How Uber Built Their Dispatch System

Every time you open the Uber app and request a ride, a system processes your request in under a second. It determines your precise location, finds nearby drivers, scores and ranks them across dozens of dimensions, calculates a price that balances supply and demand, and dispatches the best match — all while doing the same thing for millions of other riders simultaneously, across 10,000+ cities worldwide.
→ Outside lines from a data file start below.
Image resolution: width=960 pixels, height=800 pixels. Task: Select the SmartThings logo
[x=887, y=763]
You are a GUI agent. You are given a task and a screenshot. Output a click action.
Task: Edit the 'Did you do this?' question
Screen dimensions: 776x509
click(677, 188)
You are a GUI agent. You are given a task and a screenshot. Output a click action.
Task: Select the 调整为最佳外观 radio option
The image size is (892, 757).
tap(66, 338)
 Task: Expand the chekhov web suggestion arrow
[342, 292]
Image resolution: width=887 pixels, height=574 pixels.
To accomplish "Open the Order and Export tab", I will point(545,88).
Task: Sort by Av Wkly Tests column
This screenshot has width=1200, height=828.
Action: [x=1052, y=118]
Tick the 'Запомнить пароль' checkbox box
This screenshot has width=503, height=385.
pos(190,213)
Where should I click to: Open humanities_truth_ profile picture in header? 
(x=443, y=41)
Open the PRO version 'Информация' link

This is the architecture behind that system.

The Problem

Uber's dispatch system must solve several hard problems simultaneously:

Geospatial matching — find drivers near a rider, considering road networks and real-time traffic
Real-time indexing — track the location of millions of moving drivers, updating every 4 seconds
Supply-demand balancing — dynamically adjust pricing to incentivize drivers and manage demand
Sub-second latency — the entire dispatch cycle must complete in under 1 second
Global scale — handle 10,000+ cities, each with different regulations, road networks, and peak patterns
Zero downtime — any outage directly translates to lost revenue and stranded passengers

Architecture Overview

Geospatial Indexing

The Problem With Naive Approaches

The naive approach to "find drivers near point X" is to query all drivers and calculate distances:

sql

SELECT * FROM drivers
WHERE is_available = true
AND distance(driver_lat, driver_lng, rider_lat, rider_lng) < 5km
ORDER BY distance;

This is O(N) for every query. With 5 million active drivers, this query runs millions of times per second. It does not work.

Google S2 Geometry Library

Uber initially used the Google S2 library for geospatial indexing. S2 projects the Earth's surface onto the six faces of a cube, then recursively subdivides each face into a hierarchical cell structure.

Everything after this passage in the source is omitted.